_SUPPLIED PASSAGE_

Inputs — Search horizons

  • Eclipses (years) and Apsides (months): how far ahead the engine should search for lunar/solar eclipses and perigees/apogees.
  • Super/Micro Moons (months): time window to detect Full Moons coinciding with perigee (Super) or apogee (Micro).
  • Upcoming phases (count): how many principal phases (New, Waxing, Full, Waning) to list.
  • Altitude curve (h and min): hours ahead plotted on the SVG and sampling step in minutes.

Outputs — Spotlight (highlight card)

  • Illumination (%): percent of the visible face that is lit. k = (1 + cos i)/2, where i is the phase angle. 0% New, 100% Full.
  • Lunar age (d): days elapsed since the last New Moon. Synodic cycle = 29.53 days.
  • Distance: topocentric (from the observer) in km, Earth radii (R⊕) and multiples of the lunar diameter (∅L = 3,474.8 km).
  • Apparent diameter: Moon's angular size in arcmin. Larger at Supermoon, smaller at Micromoon.
  • Apparent magnitude: estimated visual brightness. Full Moon ≈ −12.7. Computed via Allen 1976.
  • Light time: seconds it takes a photon to travel Moon → Earth. ~1.28s on average.

Outputs — Phase 5/6/7 (cards)

  • Brown lunation: sequential number of the current synodic cycle counted from the New Moon of 1923-01-17 (lunation #1).
  • Optical libration: angular offset in longitude and latitude that makes ~59% of the Moon visible across each month.
  • Bright limb angle: direction of the illuminated limb on the celestial sphere, measured from celestial north in degrees.
  • Earthshine: intensity of light reflected by the Earth onto the Moon's dark side ("Da Vinci glow"). Visible only near New Moon.
  • Orbital position: percentage along the perigee→apogee cycle (0% perigee, 100% apogee).

Outputs — Equatorial and topocentric position

  • RA (Right Ascension): equatorial coordinate analogous to celestial longitude, in hours:minutes:seconds (HMS) or degrees.
  • Dec (Declination): equatorial coordinate analogous to celestial latitude, in degrees DD:MM:SS.

_DIRECTIVES_
(a) In the Moon data glossary, the New Moon of which date is counted as lunation #1 for the Brown lunation number?
(b) Write the next few entries of the Moon data glossary, picking up after its last line and matching its format.
The listing that comes next is separate material, unrelated to the Moon data glossary.

_INFORMATION PROVIDED_
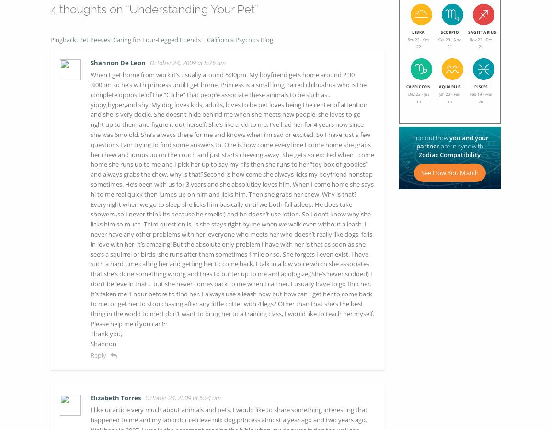 The width and height of the screenshot is (551, 430). What do you see at coordinates (468, 137) in the screenshot?
I see `'you and your'` at bounding box center [468, 137].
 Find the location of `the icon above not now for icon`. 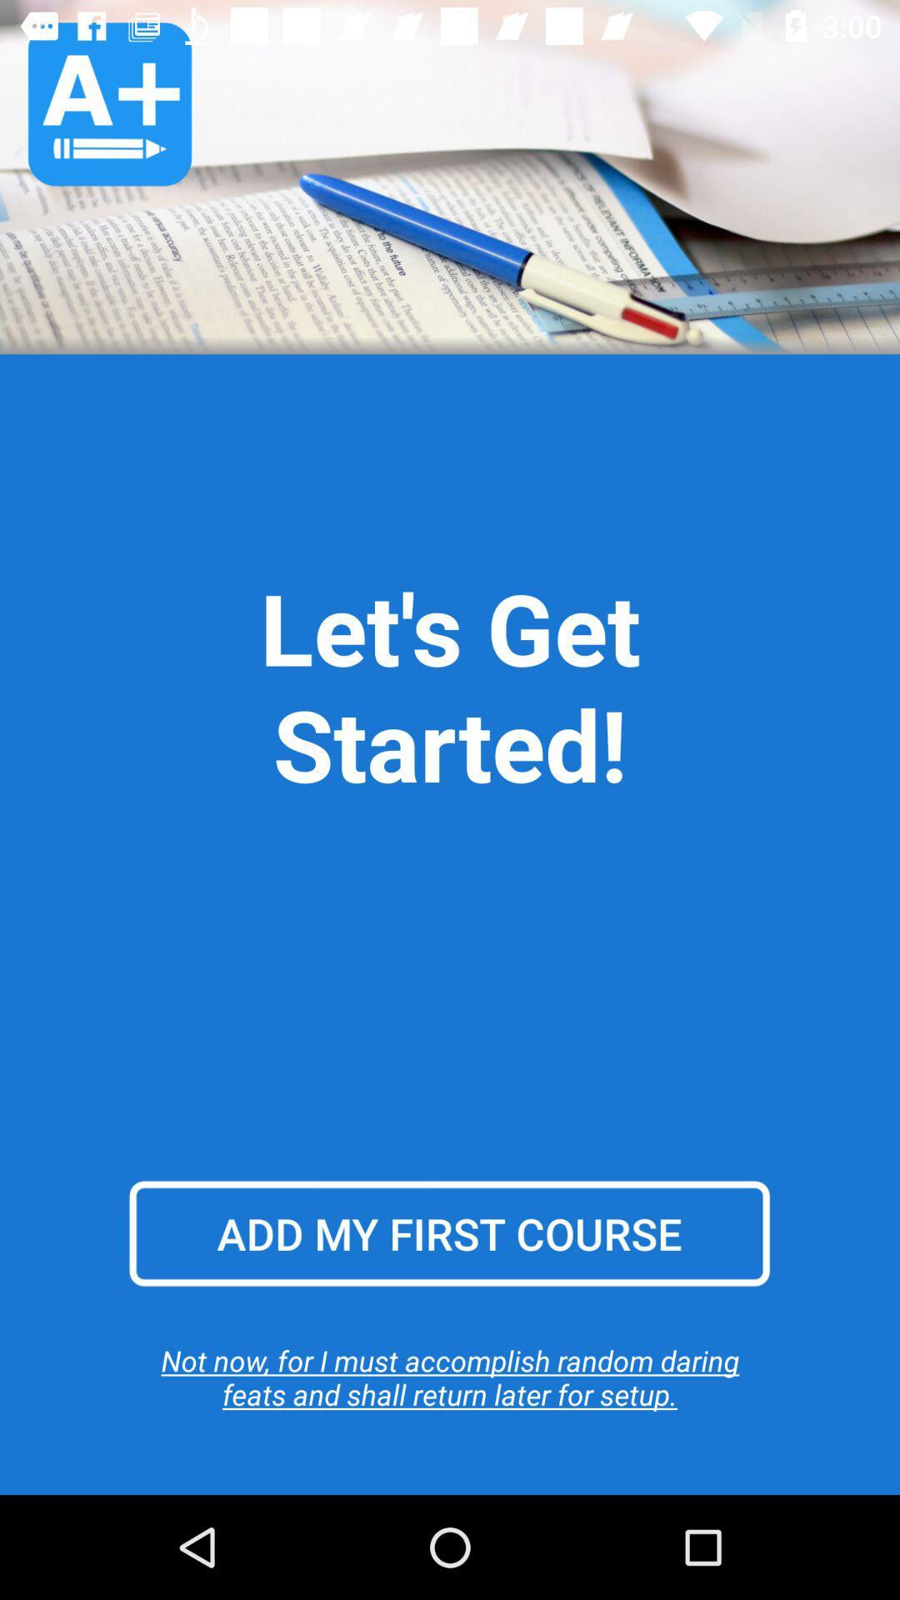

_EXPECTED RESPONSES_
(a) The New Moon of 1923-01-17.

(b)
  • Ecliptic longitude λ: coordinate on the ecliptic, base of lunar computations.
  • Ecliptic latitude β: Moon's offset relative to the ecliptic.
  • Geometric/apparent altitude: height above the horizon without/with atmospheric refraction.
  • Azimuth: horizontal direction measured from North (0°), East (90°), South (180°), West (270°).
  • Hour angle: angle between the local meridian and the object. Positive west of the meridian.

Outputs — Local events and time scales

  • Moonrise/transit/moonset: local times of horizon crossing and culmination.
  • Sunrise/sunset: same events for the Sun (reference).
  • JD UTC / JD TT: Julian Day in UTC (Coordinated Universal Time) and TT (Terrestrial Time, used for coordinates).
  • Local Sidereal Time: local sidereal hour in degrees or HMS. Defines which right ascension culminates now.
  • ΔT (s): effective TT−UT1 difference applied in the calculation.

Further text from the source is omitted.